___ Information ___
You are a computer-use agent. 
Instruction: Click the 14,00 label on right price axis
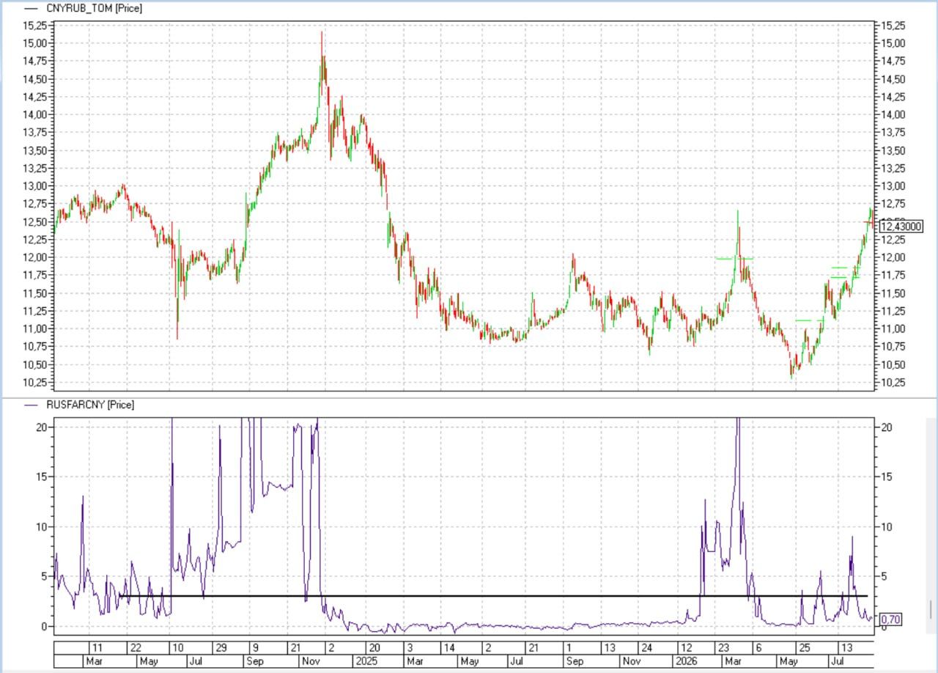click(892, 114)
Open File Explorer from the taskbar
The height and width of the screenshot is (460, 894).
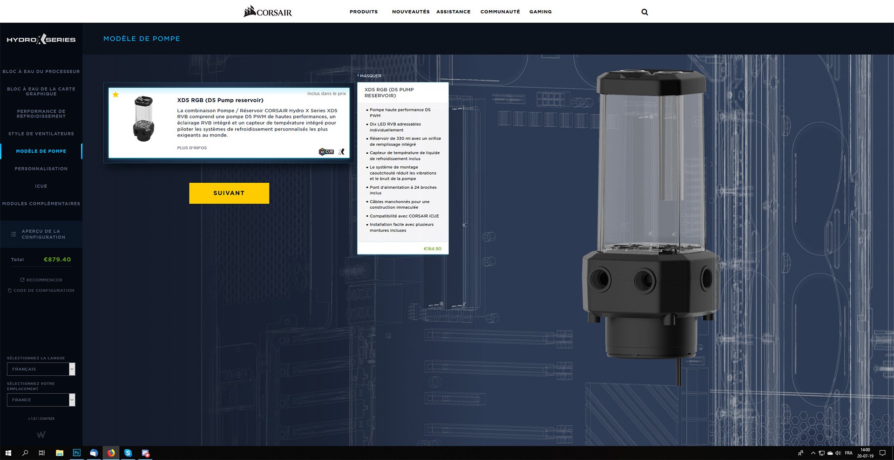60,453
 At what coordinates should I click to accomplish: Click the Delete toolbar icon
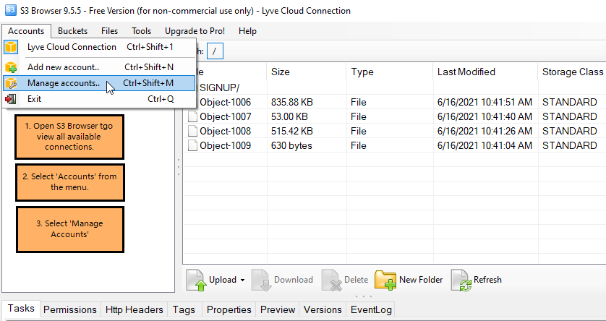pos(331,280)
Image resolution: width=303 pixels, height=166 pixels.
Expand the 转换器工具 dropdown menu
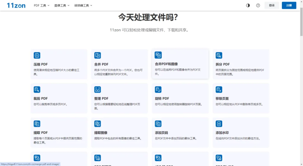pos(83,5)
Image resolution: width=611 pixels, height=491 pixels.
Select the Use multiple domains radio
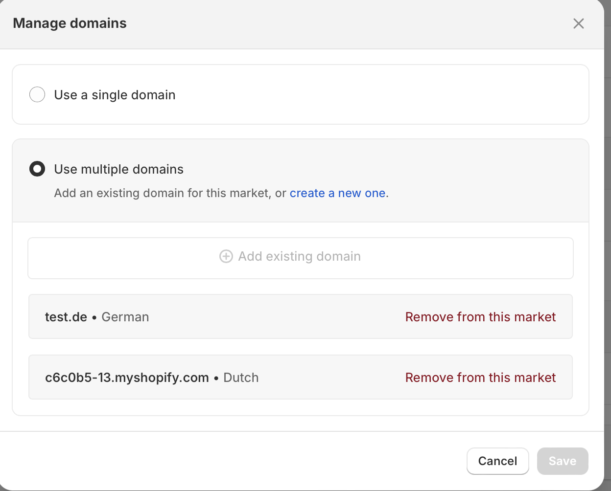point(37,169)
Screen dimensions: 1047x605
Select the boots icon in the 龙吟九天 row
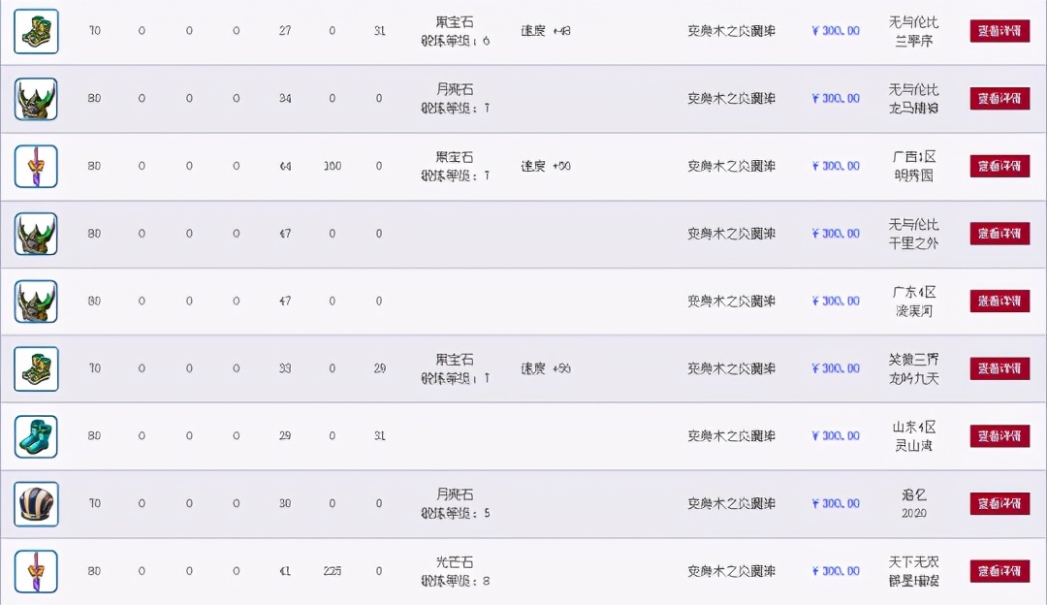[35, 368]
___
* [Problem to work on]
Keep pictures out and return the lines from the one containing "Open File Explorer from the taskbar" through the end of the listing, both included, character for character.

* [Answer area]
Open File Explorer from the taskbar
The height and width of the screenshot is (460, 894).
60,453
 At what coordinates should I click to accomplish: Click the Delete toolbar icon
pos(331,280)
Image resolution: width=303 pixels, height=166 pixels.
Expand the 转换器工具 dropdown menu
pos(83,5)
Image resolution: width=611 pixels, height=491 pixels.
Select the Use multiple domains radio
point(37,169)
Screen dimensions: 1047x605
Select the boots icon in the 龙吟九天 row
[35, 368]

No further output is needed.